Для завершения рассказа о гонениях на христиан в IV столетии обратимся в очередной раз к «Церковной истории» Евсевия Кесарийского. Мы увидим, что он много места отводит рассказу о гонениях, которые устроил ещё один правитель времён тетрархии – Максимин, который вдруг также продолжил преследование, обнародовав свои эдикты, требующие от населения совершения всеобщего жертвоприношения. В каждом городе выставили бронзовые колонки, на которых были выгравированы городские постановления против христиан и царские указы. Эдикт язычника Максимина, появившийся на столбах в первую очередь, начинался весьма поэтично.
«Бессильно некогда дерзавшая человеческая мысль, наконец, прогнав и рассеяв туман бессмысленного заблуждения, которое перед этим держало в плену губительного мрачного невежества чувства людей, не столько нечестивых, сколько несчастных, обрела силу и поняла, что всё управляется и утверждается благодетельным промыслом бессмертных богов… Великий Зевс… вдохнул в ваши души это спасительное желание, показывая и давая знать, сколь превосходно, великолепно и спасительно обращаться к бессмертным богам, с подобающим благоговением служить им и приносить жертвы».
А заканчивался эдикт следующим выводом против христиан.

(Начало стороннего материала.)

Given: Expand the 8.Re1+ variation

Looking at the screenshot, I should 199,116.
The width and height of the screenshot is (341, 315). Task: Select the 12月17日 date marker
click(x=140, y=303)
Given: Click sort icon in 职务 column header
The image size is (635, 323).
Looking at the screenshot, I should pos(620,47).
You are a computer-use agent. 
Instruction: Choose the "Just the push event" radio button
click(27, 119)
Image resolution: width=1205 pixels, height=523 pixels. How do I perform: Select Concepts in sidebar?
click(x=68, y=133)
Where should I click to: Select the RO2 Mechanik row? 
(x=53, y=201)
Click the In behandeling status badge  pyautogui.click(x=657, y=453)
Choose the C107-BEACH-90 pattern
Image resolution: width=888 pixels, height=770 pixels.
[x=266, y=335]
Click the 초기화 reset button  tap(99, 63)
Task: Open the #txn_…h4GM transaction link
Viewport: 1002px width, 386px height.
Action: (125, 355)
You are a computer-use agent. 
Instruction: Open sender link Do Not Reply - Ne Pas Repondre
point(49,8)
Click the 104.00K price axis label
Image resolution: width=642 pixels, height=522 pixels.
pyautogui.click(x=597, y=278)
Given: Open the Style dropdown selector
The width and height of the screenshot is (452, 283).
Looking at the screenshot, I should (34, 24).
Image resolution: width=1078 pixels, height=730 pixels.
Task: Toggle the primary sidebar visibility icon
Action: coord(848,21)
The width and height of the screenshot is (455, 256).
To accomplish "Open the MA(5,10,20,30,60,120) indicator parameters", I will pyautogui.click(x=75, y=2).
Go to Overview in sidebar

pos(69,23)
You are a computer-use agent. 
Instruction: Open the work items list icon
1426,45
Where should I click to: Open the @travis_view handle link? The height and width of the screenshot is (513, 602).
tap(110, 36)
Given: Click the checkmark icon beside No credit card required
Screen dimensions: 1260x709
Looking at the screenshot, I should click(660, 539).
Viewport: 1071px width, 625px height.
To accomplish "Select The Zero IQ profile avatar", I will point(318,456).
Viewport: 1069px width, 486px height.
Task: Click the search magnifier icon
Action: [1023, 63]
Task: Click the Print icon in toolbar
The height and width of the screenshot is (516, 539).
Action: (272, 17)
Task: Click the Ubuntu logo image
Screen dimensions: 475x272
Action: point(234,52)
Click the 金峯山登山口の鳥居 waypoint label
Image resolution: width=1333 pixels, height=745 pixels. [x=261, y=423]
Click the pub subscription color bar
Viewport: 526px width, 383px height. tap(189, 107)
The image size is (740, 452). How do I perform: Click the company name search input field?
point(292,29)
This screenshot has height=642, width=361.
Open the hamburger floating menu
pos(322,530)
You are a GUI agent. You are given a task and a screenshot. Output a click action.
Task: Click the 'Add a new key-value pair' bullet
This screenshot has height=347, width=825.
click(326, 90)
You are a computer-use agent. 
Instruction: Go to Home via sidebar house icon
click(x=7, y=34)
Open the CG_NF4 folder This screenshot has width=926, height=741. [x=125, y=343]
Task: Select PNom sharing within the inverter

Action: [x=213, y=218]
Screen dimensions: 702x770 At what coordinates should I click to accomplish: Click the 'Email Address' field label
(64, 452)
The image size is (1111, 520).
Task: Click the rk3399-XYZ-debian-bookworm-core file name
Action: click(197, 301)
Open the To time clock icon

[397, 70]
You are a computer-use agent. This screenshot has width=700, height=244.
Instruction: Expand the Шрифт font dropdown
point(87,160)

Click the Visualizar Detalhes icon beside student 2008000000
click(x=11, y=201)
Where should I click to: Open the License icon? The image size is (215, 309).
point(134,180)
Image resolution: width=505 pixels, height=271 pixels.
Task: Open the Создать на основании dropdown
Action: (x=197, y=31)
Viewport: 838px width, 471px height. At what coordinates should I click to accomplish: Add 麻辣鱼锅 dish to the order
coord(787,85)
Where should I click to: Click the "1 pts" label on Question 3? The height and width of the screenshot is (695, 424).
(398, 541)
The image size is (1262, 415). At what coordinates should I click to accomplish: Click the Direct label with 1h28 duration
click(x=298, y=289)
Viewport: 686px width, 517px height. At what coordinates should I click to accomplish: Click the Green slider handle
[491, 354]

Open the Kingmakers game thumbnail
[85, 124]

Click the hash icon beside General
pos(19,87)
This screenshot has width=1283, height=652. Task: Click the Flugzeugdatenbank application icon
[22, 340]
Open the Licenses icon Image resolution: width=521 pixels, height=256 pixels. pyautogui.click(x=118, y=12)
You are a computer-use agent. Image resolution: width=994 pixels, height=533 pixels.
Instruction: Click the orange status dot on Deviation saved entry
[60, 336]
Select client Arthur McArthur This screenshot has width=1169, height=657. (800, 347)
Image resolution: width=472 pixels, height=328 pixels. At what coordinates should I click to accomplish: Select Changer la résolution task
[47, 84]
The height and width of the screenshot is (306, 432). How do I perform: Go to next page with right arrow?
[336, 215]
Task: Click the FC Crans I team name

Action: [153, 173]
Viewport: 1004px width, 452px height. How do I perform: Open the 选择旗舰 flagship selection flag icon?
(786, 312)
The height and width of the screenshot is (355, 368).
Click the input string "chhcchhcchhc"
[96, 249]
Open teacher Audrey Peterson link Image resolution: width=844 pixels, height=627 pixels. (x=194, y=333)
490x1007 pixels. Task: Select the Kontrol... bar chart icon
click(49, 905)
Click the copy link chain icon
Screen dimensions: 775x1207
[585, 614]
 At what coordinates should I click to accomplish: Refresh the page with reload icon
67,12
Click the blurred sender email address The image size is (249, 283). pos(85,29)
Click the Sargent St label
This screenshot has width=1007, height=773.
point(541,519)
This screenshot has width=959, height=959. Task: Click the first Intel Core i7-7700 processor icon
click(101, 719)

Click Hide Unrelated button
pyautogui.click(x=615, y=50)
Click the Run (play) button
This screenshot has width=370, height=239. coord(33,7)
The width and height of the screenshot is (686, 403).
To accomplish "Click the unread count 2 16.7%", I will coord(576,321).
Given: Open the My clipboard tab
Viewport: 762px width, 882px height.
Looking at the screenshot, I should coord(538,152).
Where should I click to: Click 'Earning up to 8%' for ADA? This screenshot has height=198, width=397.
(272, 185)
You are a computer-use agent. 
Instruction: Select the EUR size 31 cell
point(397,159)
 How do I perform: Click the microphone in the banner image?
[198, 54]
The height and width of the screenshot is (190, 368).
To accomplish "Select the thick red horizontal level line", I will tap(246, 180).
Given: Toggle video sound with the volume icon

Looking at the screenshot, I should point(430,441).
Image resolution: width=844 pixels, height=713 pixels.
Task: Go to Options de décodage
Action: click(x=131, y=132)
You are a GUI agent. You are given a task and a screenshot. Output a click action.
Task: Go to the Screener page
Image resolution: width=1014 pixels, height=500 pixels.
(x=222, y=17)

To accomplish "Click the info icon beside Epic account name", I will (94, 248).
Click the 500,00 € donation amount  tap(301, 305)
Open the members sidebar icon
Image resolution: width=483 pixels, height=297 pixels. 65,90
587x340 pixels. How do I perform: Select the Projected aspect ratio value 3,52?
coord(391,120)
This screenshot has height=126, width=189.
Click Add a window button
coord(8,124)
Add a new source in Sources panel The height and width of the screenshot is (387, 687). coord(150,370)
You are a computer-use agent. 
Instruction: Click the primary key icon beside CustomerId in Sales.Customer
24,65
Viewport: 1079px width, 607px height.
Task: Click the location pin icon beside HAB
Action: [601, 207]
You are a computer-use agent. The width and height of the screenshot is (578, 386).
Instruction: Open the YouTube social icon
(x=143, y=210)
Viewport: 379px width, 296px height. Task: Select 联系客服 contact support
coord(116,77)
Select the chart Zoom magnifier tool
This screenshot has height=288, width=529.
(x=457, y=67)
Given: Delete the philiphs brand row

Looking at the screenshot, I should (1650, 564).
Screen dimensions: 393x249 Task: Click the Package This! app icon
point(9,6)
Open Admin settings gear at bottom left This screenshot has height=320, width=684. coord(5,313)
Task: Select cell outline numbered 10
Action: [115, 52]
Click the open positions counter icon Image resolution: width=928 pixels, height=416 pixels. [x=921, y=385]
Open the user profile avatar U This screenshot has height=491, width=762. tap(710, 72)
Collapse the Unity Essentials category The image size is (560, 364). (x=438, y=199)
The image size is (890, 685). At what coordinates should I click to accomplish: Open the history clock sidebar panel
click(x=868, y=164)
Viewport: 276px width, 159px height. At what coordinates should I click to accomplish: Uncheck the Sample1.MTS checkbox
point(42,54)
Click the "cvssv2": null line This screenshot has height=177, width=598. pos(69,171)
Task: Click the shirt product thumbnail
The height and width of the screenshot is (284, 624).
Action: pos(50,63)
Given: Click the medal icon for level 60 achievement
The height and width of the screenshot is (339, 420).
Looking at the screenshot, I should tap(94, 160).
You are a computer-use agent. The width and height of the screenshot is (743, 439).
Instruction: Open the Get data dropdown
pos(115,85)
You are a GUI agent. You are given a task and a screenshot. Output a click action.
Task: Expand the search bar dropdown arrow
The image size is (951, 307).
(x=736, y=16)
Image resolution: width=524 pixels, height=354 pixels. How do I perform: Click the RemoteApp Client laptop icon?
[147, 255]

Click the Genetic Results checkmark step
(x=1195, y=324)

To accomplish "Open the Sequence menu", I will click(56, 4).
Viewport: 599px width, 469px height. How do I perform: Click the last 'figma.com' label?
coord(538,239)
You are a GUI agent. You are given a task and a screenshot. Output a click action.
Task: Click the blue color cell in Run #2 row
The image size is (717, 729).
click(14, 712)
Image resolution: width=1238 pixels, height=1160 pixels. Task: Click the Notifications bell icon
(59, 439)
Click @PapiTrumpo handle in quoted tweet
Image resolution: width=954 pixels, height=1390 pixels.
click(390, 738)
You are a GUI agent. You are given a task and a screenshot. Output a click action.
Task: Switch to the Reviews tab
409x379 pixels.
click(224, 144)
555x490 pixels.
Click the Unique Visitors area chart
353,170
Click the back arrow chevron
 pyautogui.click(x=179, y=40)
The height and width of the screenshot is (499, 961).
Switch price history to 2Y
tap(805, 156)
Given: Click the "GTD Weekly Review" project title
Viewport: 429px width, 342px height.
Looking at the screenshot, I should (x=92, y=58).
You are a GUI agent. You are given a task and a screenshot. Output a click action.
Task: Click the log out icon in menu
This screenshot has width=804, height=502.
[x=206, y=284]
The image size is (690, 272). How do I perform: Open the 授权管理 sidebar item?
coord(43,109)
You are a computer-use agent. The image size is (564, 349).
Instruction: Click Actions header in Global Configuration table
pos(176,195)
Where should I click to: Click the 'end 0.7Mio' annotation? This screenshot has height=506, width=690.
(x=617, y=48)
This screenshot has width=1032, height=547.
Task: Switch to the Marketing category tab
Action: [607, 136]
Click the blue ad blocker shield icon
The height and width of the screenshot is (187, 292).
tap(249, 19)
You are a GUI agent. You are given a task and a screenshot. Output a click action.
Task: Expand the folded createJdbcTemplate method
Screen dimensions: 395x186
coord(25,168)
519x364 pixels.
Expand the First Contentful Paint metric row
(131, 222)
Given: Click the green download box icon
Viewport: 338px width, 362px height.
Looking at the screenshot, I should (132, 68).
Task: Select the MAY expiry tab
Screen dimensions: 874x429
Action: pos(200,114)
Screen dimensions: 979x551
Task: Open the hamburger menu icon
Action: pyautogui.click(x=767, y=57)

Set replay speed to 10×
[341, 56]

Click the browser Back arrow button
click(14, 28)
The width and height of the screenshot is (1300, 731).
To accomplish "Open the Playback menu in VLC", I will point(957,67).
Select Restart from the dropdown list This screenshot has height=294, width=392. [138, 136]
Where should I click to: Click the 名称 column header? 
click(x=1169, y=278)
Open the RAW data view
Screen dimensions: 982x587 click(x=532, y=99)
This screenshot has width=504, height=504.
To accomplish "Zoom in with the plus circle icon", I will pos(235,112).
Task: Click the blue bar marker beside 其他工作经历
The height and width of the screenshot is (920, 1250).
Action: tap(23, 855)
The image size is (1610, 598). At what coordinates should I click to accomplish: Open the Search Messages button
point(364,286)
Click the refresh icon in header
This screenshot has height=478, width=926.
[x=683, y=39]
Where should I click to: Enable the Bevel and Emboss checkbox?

«Если же они останутся в этом проклятом пустом заблуждении, то да будут, как вы о том просили, изгнаны далеко за пределы вашего города и его окрестностей».
Спустя короткое время после своего эдикта Максимин решил изменить наказания для нарушителей. Он ввёл членовредительство и принудительные работы на рудниках и каменоломнях. Хотя многие из таких трудовых полигонов были уже забиты узниками-христианами. Несчастным перебивали сухожилия на ногах и выкалывали один глаз. Так можно было быть уверенным, что они не покинут каторгу.
В добавление ко всему в те времена повсеместно началась эпидемия чумы. Это было расценено как страшное наказание, и языческие религии проходили тогда настоящее испытание. Читаем у Евсевия Кесарийского: «Тысячи людей умирали в городах, а ещё больше в деревнях и сёлах; из цензовых списков, куда раньше внесено было большое число земледельцев, пришлось чуть ли не всех вычеркнуть: почти все погибли от недостатка еды и от чумной болезни… Некоторые даже стали пищей для собак… Правители, военачальники и многочисленные магистраты… умирали мучительной и скорой смертью».
И, завершая эти главы, Евсевий одновременно критично и пафосно подытоживал: «Так расплатился Максимин за своё высокомерие и обнародованные по городам постановления против нас, а между тем все язычники видели ясные доказательства благочестия христиан и их деятельной заботы о каждом».
После эпидемии Максимин продолжил гонения. Правда, смягчил процесс жертвоприношений, сменив кровавые жертвы на либацию – бескровные. Для христиан не было никакой разницы – кровная жертва или нет. Обе были неприемлемы. Поэтому Максимин требовал присутствия всех на языческом обряде, включая детей и слуг, для распознания иноверцев. За этим исправно следили.
А тут и Галерий обнародовал очередной свой эдикт, теперь уже смягчающий гонения на христиан. Для начала он вынес некое порицание христианам за их «своеволие» и «неразумие». Вот как он это сформулировал: «Христиан обуяло такое своеволие и охватило такое неразумие, что они не следуют тем установлениям древних, которые прежде установили, быть может, сами их отцы, но по своему усмотрению и своевольно сами себе создавали законы для соблюдения и с противными намерениями собирали разные толпы. Затем, когда последовало это наше повеление, чтобы они вернулись к установлениям предков, многие под угрозой покорились, а многие подверглись смятению, казнённые различными способами».